[Dataset entries]

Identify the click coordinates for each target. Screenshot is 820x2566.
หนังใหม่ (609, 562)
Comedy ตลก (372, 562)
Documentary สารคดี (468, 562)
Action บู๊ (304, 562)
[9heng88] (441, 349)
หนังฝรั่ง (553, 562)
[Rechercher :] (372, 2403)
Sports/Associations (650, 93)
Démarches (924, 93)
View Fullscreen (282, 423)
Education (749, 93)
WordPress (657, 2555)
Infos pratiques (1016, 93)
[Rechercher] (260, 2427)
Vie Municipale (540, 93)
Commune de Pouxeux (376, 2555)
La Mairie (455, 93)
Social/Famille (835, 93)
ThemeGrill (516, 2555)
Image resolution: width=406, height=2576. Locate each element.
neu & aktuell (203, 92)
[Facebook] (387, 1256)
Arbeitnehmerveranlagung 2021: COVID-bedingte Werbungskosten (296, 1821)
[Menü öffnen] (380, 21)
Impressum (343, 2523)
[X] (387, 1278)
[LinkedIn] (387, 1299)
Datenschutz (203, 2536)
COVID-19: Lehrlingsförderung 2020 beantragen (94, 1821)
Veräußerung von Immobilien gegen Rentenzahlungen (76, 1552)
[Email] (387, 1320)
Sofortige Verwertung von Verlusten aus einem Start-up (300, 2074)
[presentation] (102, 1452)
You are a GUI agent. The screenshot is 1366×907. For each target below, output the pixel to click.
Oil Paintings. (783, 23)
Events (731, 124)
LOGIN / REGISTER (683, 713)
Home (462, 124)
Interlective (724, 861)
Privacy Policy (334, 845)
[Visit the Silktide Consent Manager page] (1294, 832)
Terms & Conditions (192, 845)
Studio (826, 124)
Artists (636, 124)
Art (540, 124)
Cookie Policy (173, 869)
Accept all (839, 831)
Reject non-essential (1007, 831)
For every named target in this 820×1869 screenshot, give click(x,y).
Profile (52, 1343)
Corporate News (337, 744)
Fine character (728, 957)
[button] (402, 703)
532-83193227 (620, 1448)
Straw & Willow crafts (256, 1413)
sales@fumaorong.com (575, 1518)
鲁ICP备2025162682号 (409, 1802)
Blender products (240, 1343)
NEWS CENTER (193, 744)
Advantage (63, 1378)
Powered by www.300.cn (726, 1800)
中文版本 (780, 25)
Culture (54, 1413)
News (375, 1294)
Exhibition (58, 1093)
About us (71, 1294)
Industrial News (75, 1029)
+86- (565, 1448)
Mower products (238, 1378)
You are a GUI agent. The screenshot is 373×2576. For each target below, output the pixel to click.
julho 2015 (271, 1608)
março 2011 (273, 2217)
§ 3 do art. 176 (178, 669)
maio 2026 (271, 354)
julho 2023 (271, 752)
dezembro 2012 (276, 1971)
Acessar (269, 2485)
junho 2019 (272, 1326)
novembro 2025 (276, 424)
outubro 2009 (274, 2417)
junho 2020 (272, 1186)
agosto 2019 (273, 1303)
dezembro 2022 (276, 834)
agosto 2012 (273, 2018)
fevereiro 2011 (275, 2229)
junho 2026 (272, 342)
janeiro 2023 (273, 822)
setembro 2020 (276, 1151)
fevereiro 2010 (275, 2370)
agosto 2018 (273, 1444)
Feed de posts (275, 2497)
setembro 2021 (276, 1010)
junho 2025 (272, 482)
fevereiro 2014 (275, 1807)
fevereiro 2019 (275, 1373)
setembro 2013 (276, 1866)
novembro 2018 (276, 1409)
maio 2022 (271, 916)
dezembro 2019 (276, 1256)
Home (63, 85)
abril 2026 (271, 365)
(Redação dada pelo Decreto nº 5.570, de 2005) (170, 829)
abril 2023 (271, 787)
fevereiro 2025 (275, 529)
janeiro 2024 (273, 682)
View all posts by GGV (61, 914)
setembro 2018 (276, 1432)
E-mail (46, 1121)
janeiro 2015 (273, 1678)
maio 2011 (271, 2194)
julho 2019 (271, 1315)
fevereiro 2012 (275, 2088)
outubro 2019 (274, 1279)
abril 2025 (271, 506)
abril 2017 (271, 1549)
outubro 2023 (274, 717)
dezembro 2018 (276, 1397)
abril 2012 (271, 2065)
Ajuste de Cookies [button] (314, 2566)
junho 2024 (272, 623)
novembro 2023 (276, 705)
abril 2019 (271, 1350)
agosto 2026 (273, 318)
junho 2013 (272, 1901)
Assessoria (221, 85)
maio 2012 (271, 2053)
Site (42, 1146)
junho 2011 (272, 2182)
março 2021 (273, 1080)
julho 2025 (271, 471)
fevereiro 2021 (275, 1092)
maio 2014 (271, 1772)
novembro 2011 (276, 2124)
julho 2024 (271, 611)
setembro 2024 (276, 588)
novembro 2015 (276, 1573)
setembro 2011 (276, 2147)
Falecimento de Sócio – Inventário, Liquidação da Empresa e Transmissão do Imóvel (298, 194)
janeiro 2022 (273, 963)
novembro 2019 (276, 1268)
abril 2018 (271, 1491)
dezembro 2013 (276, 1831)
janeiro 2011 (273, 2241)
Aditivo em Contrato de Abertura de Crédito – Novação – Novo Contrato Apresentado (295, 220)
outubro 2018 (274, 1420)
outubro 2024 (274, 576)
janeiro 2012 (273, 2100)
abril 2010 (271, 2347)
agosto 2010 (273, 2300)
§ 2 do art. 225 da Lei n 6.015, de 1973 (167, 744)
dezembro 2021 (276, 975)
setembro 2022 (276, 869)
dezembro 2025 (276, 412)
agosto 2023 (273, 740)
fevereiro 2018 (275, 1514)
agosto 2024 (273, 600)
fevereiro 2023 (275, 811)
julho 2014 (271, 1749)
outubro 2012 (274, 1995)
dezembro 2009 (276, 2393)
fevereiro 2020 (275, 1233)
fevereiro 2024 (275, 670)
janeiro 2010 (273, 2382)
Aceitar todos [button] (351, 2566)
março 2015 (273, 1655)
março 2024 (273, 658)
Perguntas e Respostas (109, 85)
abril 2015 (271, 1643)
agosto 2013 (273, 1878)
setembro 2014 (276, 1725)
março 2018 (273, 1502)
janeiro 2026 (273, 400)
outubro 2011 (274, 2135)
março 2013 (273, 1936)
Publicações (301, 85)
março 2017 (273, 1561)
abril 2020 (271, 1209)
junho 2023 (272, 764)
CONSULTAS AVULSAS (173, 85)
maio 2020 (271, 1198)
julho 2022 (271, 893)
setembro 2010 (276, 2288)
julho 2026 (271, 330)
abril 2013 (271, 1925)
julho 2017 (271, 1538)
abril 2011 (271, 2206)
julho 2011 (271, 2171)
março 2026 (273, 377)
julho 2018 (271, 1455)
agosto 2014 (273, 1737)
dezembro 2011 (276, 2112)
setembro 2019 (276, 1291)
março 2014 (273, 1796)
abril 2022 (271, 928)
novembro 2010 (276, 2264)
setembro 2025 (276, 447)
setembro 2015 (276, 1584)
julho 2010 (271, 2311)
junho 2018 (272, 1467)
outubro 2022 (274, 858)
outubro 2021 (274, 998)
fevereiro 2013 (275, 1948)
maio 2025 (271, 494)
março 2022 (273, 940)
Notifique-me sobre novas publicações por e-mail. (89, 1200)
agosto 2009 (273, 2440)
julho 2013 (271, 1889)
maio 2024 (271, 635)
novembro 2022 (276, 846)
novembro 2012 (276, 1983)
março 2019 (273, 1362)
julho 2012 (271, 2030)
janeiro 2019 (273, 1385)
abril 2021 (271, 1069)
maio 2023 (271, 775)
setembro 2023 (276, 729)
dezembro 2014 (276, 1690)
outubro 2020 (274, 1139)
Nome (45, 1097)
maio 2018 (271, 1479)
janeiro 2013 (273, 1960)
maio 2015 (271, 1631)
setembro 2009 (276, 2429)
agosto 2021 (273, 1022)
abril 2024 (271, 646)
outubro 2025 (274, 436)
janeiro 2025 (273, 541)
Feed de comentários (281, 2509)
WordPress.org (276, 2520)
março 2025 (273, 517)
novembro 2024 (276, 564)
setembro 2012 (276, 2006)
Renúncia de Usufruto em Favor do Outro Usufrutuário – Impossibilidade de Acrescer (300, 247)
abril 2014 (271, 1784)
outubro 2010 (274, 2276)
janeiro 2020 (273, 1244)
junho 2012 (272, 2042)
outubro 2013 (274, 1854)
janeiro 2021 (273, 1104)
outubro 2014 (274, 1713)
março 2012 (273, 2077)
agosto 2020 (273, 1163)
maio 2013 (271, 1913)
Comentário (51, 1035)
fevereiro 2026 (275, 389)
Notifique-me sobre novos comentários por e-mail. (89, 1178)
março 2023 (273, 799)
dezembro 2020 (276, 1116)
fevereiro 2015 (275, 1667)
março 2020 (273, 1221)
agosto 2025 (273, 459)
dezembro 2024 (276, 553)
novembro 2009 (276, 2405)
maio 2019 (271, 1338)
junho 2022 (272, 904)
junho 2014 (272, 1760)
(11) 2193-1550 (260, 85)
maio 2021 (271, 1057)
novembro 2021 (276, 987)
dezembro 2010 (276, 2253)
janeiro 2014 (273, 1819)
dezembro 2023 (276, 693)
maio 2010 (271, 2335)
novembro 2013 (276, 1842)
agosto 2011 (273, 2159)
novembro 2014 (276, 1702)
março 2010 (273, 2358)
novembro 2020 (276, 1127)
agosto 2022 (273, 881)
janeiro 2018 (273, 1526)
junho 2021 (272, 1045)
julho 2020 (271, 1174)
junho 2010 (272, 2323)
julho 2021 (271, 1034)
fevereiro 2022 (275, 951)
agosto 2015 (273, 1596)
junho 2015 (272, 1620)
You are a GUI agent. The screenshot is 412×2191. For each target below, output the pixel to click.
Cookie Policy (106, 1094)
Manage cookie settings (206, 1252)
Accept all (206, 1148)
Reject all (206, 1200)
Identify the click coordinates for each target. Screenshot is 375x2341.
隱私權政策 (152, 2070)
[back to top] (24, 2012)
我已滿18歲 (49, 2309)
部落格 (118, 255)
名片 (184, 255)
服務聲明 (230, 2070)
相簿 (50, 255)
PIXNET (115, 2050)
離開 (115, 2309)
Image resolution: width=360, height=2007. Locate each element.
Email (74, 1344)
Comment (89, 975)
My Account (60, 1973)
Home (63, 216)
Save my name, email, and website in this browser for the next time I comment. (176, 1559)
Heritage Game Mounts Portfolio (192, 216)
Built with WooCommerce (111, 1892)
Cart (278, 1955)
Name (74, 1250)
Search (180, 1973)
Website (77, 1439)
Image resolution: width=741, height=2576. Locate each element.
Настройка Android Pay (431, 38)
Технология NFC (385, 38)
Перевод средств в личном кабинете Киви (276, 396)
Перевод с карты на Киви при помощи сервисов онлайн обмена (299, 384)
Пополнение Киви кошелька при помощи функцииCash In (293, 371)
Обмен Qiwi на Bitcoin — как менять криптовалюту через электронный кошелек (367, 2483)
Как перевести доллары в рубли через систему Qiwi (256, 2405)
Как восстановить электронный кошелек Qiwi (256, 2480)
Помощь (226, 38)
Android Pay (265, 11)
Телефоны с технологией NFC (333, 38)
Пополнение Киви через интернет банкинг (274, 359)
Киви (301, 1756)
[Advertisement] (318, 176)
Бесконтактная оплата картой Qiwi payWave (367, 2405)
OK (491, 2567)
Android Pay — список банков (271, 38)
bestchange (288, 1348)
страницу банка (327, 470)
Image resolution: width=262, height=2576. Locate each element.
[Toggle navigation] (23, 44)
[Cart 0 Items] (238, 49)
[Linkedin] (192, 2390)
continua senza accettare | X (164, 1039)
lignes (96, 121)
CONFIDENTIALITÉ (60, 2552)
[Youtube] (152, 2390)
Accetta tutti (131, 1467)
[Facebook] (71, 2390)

*WORK TO BE COMPLETED*
One stretch of the lines above is wanted, from the line that contains "maio 2015 (271, 1631)" through the line that contains "novembro 2013 (276, 1842)". Output it exactly.

*ANSWER BELOW*
maio 2015 (271, 1631)
setembro 2009 (276, 2429)
agosto 2021 (273, 1022)
abril 2024 (271, 646)
outubro 2025 (274, 436)
janeiro 2025 (273, 541)
Feed de comentários (281, 2509)
WordPress.org (276, 2520)
março 2025 (273, 517)
novembro 2024 (276, 564)
setembro 2012 (276, 2006)
Renúncia de Usufruto em Favor do Outro Usufrutuário – Impossibilidade de Acrescer (300, 247)
abril 2014 (271, 1784)
outubro 2010 (274, 2276)
janeiro 2020 (273, 1244)
junho 2012 (272, 2042)
outubro 2013 (274, 1854)
janeiro 2021 (273, 1104)
outubro 2014 (274, 1713)
março 2012 (273, 2077)
agosto 2020 (273, 1163)
maio 2013 (271, 1913)
Comentário (51, 1035)
fevereiro 2026 (275, 389)
Notifique-me sobre novos comentários por e-mail. (89, 1178)
março 2023 (273, 799)
dezembro 2020 (276, 1116)
fevereiro 2015 (275, 1667)
março 2020 (273, 1221)
agosto 2025 (273, 459)
dezembro 2024 (276, 553)
novembro 2009 (276, 2405)
maio 2019 (271, 1338)
junho 2022 (272, 904)
junho 2014 (272, 1760)
(11) 2193-1550 (260, 85)
maio 2021 (271, 1057)
novembro 2021 (276, 987)
dezembro 2010 (276, 2253)
janeiro 2014 (273, 1819)
dezembro 2023 (276, 693)
maio 2010 (271, 2335)
novembro 2013 (276, 1842)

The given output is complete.